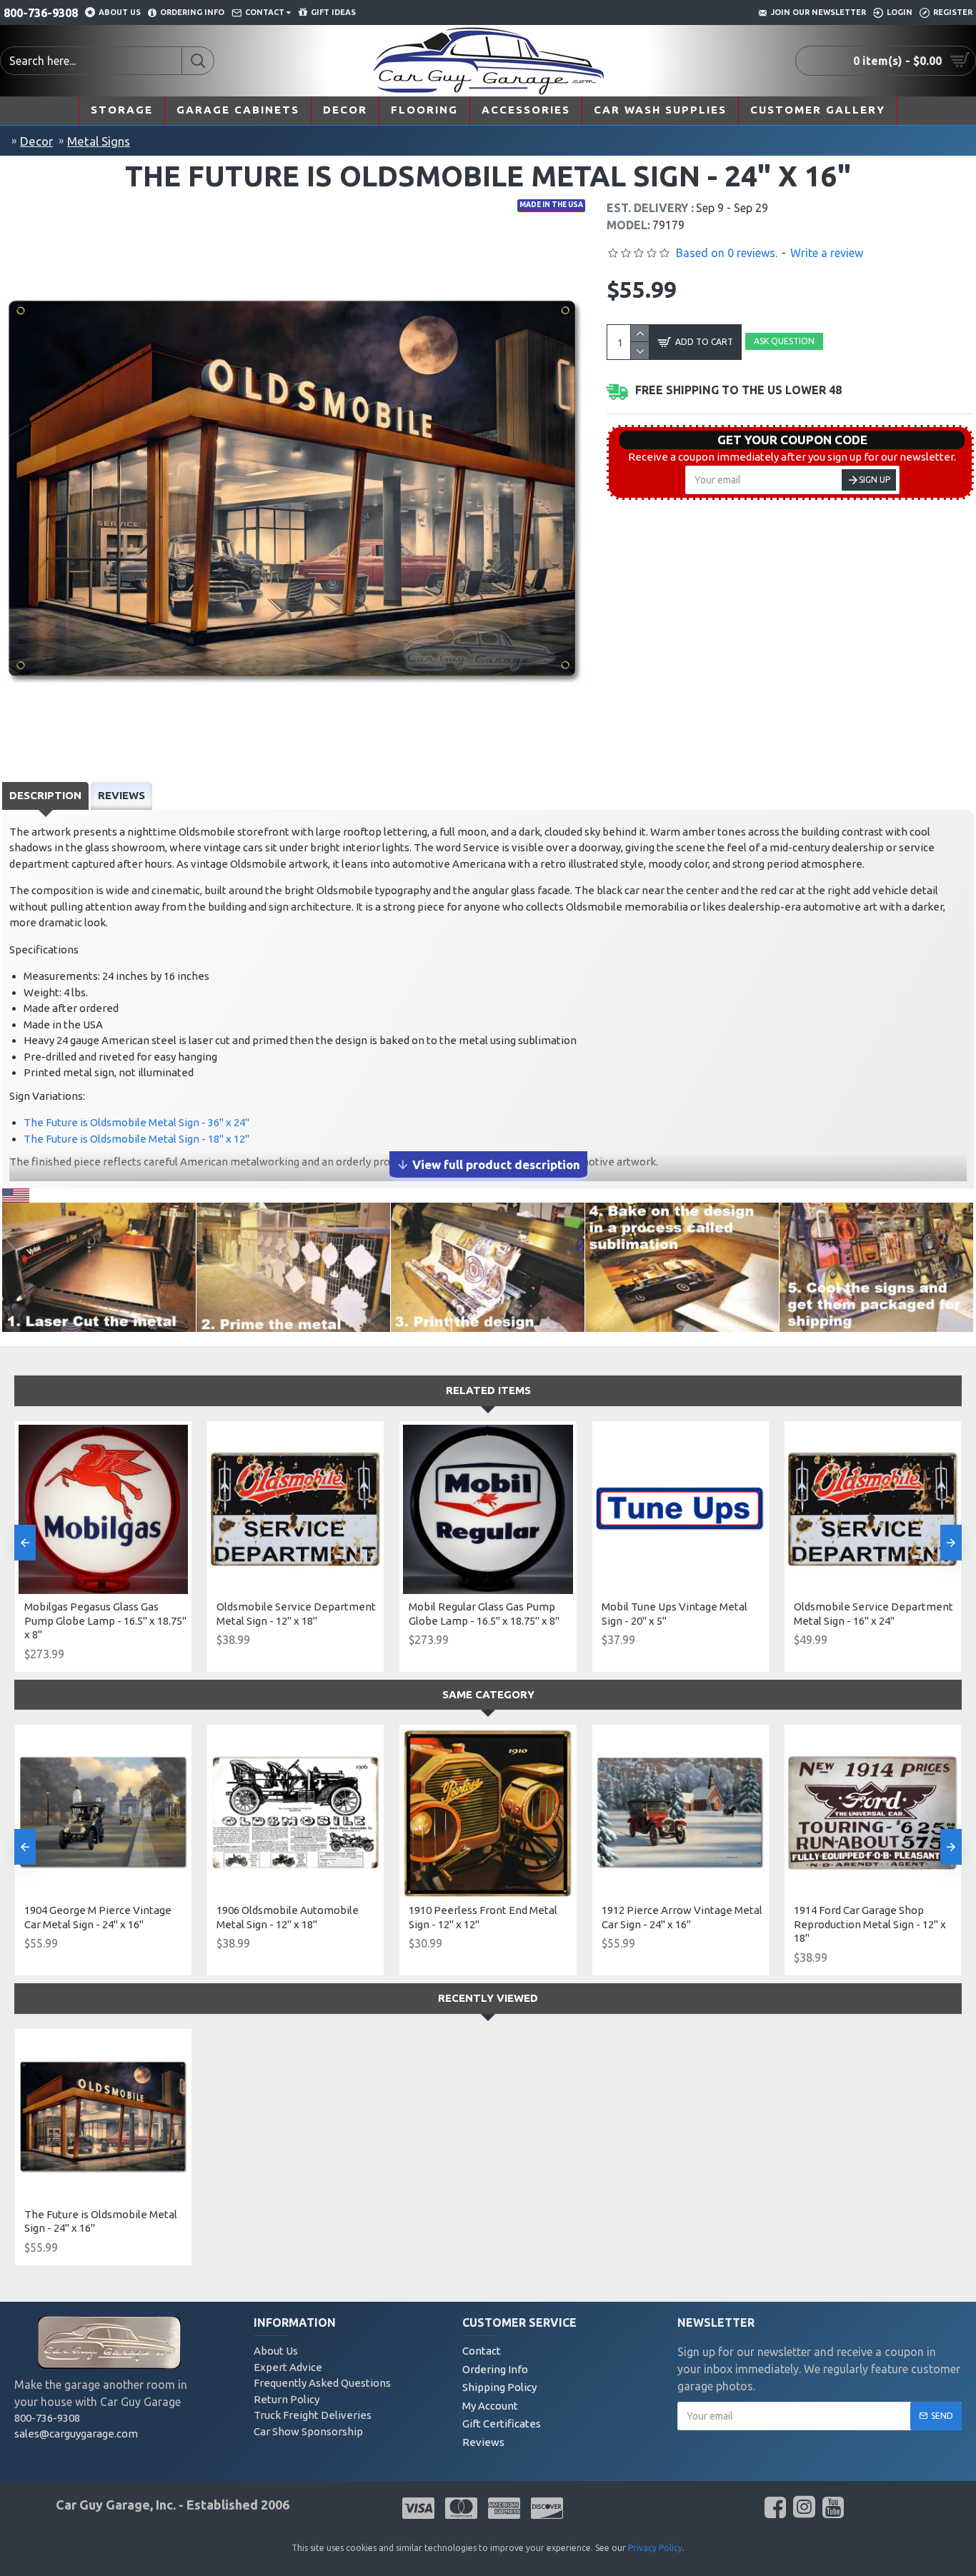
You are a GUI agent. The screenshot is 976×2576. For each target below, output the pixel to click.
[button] (25, 1542)
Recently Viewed (488, 1998)
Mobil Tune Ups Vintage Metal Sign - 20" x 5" (674, 1613)
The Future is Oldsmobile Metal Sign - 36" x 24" (136, 1122)
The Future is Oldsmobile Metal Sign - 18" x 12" (136, 1139)
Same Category (488, 1694)
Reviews (121, 795)
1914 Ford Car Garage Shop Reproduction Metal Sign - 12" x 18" (870, 1924)
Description (45, 795)
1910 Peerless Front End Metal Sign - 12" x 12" (483, 1917)
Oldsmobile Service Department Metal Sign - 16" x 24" (873, 1613)
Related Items (488, 1390)
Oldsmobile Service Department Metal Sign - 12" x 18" (296, 1613)
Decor (36, 141)
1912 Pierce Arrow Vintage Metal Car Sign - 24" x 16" (682, 1917)
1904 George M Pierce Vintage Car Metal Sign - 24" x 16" (97, 1917)
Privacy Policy (655, 2547)
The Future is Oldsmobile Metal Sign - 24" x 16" (100, 2221)
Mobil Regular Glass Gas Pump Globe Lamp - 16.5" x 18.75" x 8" (484, 1613)
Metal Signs (98, 141)
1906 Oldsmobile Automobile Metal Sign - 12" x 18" (287, 1917)
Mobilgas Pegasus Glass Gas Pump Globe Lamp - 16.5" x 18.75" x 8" (105, 1620)
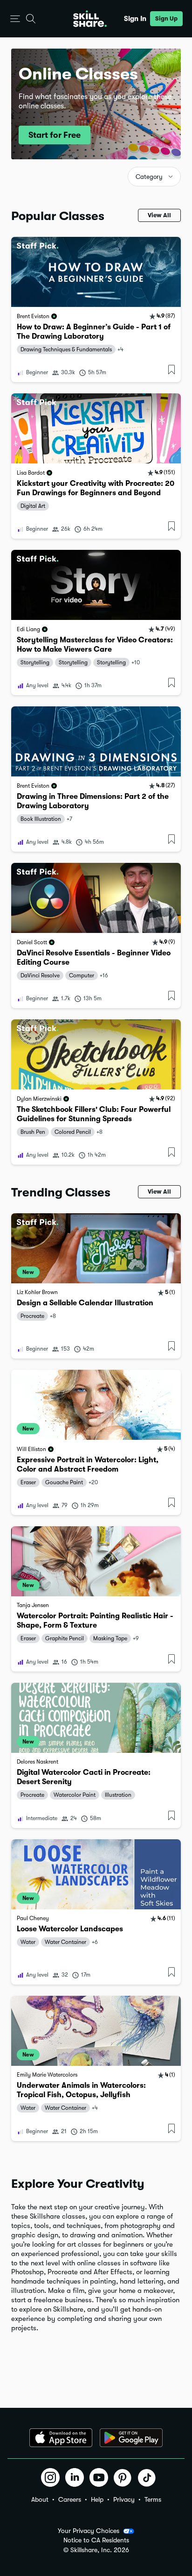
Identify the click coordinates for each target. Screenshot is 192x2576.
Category (149, 176)
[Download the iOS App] (60, 2437)
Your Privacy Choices (88, 2530)
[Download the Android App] (131, 2437)
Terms (152, 2499)
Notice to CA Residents (96, 2540)
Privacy (124, 2499)
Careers (69, 2499)
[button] (15, 19)
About (39, 2499)
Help (97, 2499)
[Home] (90, 18)
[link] (96, 309)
--------
__ABOUT THIS TASK__: For this exercise, please set down exactly the lines of the listing above from the line with "Mobilgas Pegasus Glass" up to and including the line with "[button] (15, 19)", and no pictures.

__SOLVED PROBLEM__:
Mobilgas Pegasus Glass Gas Pump Globe Lamp - 16.5" x 18.75" x 8" (105, 1620)
Identify the click coordinates for each target. Screenshot is 192x2576.
Category (149, 176)
[Download the iOS App] (60, 2437)
Your Privacy Choices (88, 2530)
[Download the Android App] (131, 2437)
Terms (152, 2499)
Notice to CA Residents (96, 2540)
Privacy (124, 2499)
Careers (69, 2499)
[button] (15, 19)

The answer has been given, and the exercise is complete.